Horns Down for Feb. 4: Texas' household financial security and EPA regulations


Horns Down: Texas households are financially insecure 

A report released Thursday by the Corporation for Enterprise Development, a national non-profit focused on alleviating poverty, said that 49.8 percent  of Texas households are “liquid asset poor,” meaning they lack funds to pay for three months of basic expenses in the case of a crisis, such as losing a job. According to the Texas Tribune, our state ranks 30th in the country for liquid asset poverty and 37th in overall financial security. In the 2014 Asset and Opportunity scorecard the CFED compiled, Texas ranked 48th in the small business ownership rate, 42nd in the number of low wage jobs and 37th in the number of small business loans made per worker. Considering Republicans often tout our economy as an example that the rest of the nation should follow, these findings are particularly discouraging. We hope that all Texans will soon be able to reap the benefits of our state’s supposed prosperity, rather than just the select few sitting at the top.
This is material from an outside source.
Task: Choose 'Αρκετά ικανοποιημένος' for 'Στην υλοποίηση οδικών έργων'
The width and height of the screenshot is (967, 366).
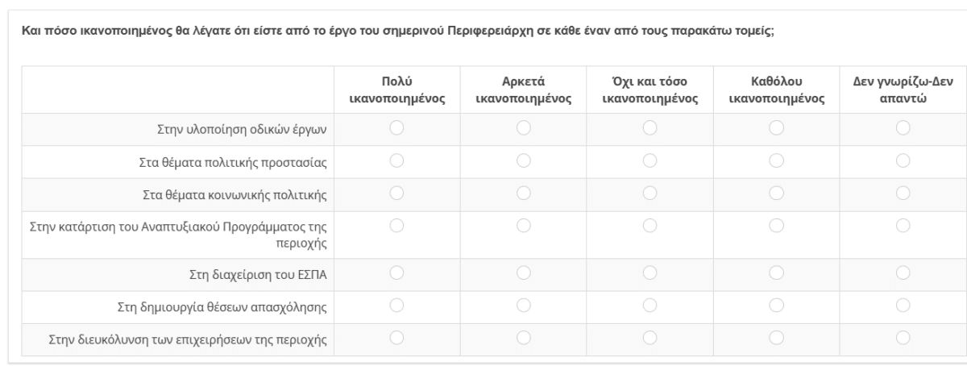Action: pos(524,127)
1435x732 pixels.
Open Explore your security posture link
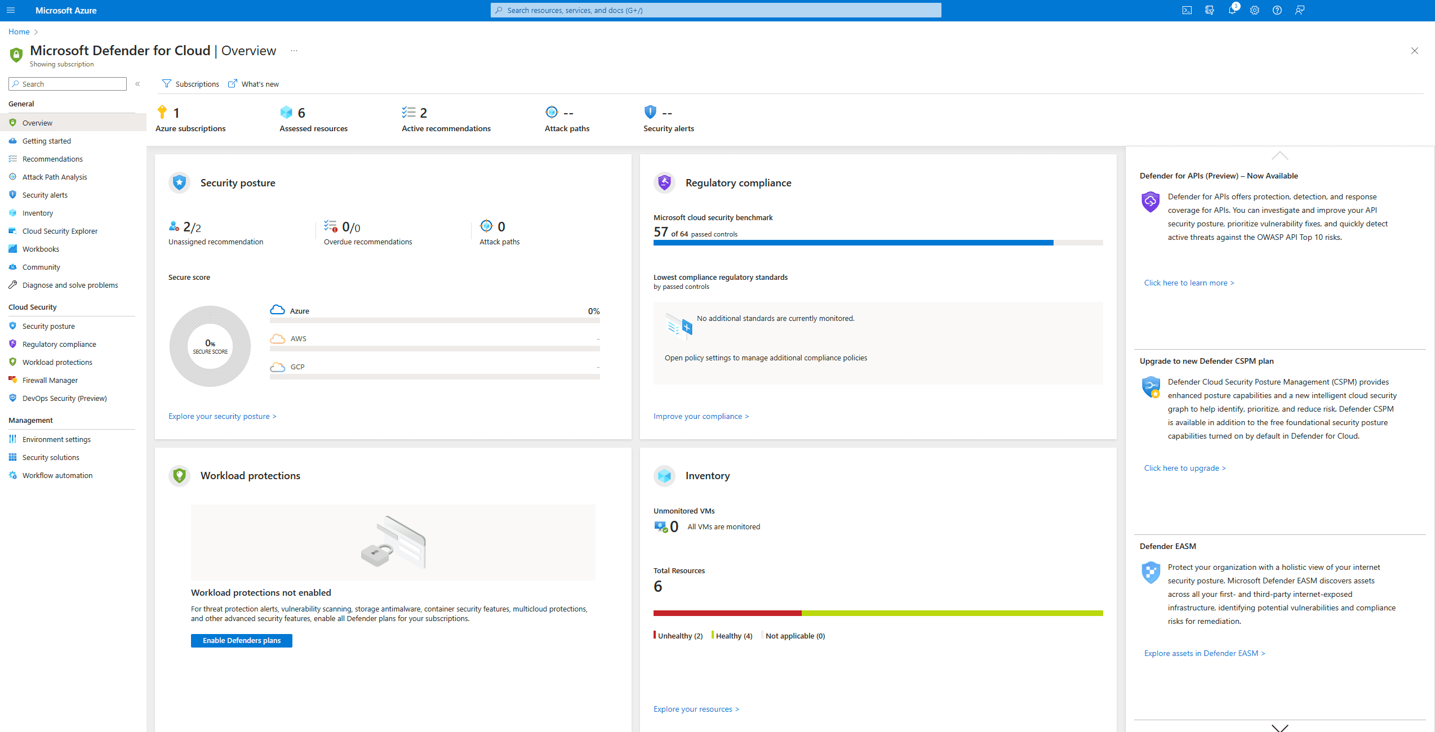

Horns Down: Texas’  refusal to Follow EPA Regulations

For the past three years, the Environmental Protection Agency has required energy companies nationwide to apply for greenhouse gas permits, and, for the past three years, the Texas Commission on Environmental Quality has refused to enact the rules in Texas, arguing it is illegal for the EPA to regulate greenhouse gases. As a result, many local energy companies have had to apply for the permits directly with the EPA, leading to a substantial backlog in applications. Sunday, the Texas Tribune reported that this backlog has hurt Texas businesses, keeping them from being able to fully capitalize on the shale boom. For years, conservatives in Texas have argued that the EPA’s regulations cripple the economy, but, in this case, the opposite seems to be true. We find it disappointing that Texas’ ideological battle with the federal government has gone so far as to hurt business in our state, and we hope that this situation will compel the TCEQ to step up and follow through on EPA requirements.